The Sewol tragedy demands a total makeover of our bureaucratic system. But breaking down its foundation and building it up anew cannot be done overnight. It is a long-term project that must continue one administration after another. The Park Geun-hye government has the mission to lay out the road map and start upon the first crucial steps.
What is imperative is a new safety infrastructure. A newly-established government emergency management agency must work as a guide to ensure that our governments place safety first.
The organization must be different from the start. Civil society and the legislature should participate and make creative contributions. The Ministry of Security and Public Administration and the Coast Guard must be humble, for they are the first bodies to be overhauled. Administrative reform requires private support and initiative to be successful. Japanese Prime Minister Yasuhiro Nakasone appointed a well-known entrepreneur to head a panel for landmark public-sector reform in the 1980s. Toshiwo Doko, former head of Toshiba, was the chairman of the commission on administration reform and brought in a number of experts from the private sector.
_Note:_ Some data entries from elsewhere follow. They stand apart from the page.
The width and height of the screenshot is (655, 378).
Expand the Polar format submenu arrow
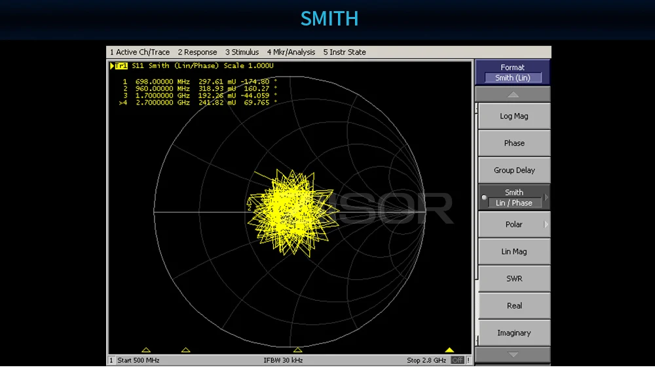pos(546,224)
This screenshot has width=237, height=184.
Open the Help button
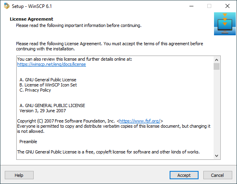(19, 175)
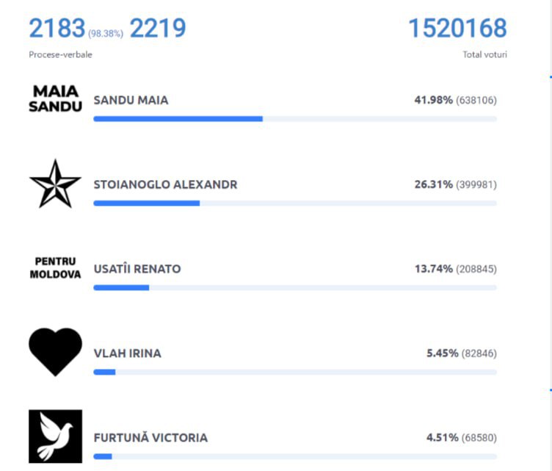
Task: Click Sandu Maia's vote progress bar
Action: [x=295, y=119]
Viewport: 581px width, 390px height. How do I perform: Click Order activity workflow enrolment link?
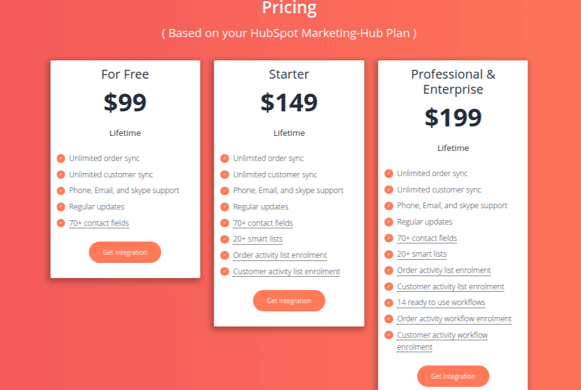[x=454, y=319]
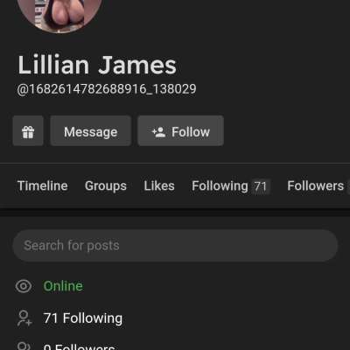
Task: Click the 71 badge beside Following tab
Action: tap(261, 186)
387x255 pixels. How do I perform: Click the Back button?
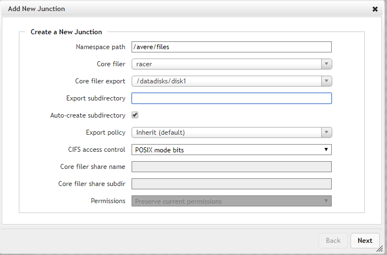333,241
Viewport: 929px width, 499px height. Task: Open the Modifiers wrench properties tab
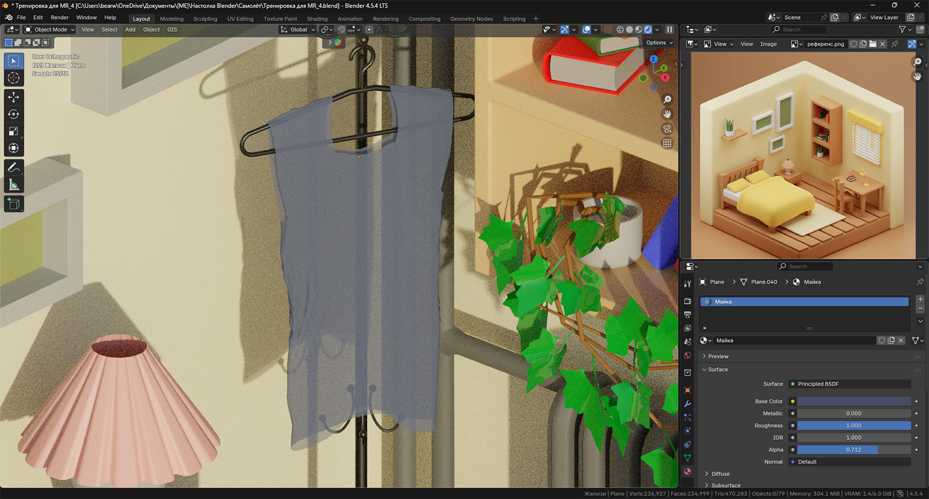[x=687, y=404]
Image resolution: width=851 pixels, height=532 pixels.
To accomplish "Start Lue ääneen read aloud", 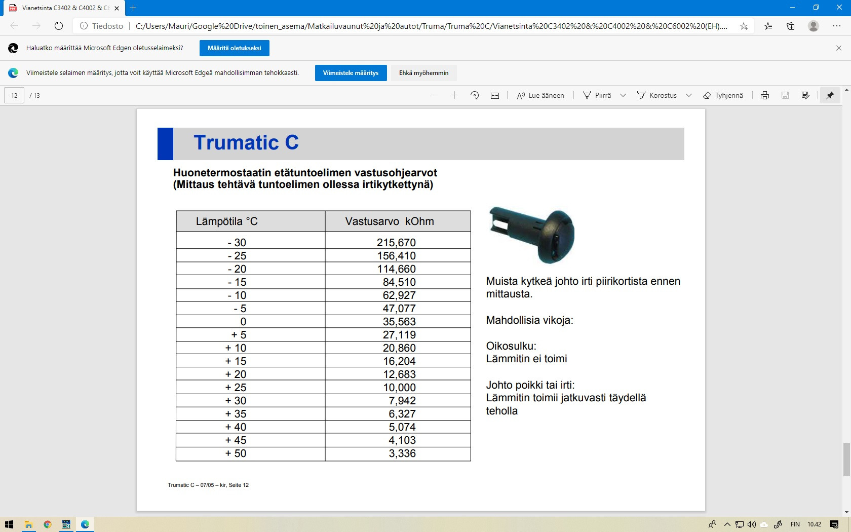I will coord(540,95).
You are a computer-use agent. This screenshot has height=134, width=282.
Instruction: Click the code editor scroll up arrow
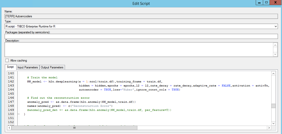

There should be no limits on the new emergency control agency. The United States created the mighty Department of Homeland Security in the wake of the Sept. 11 terrorist attacks. There is no need for the Ministry of Security and Public Administration to stay in such large form when there is a separate organization in charge of emergency and home safety affairs. The Coast Guard also should be entirely reorganized. Then we will eventually end up with a reinvented government.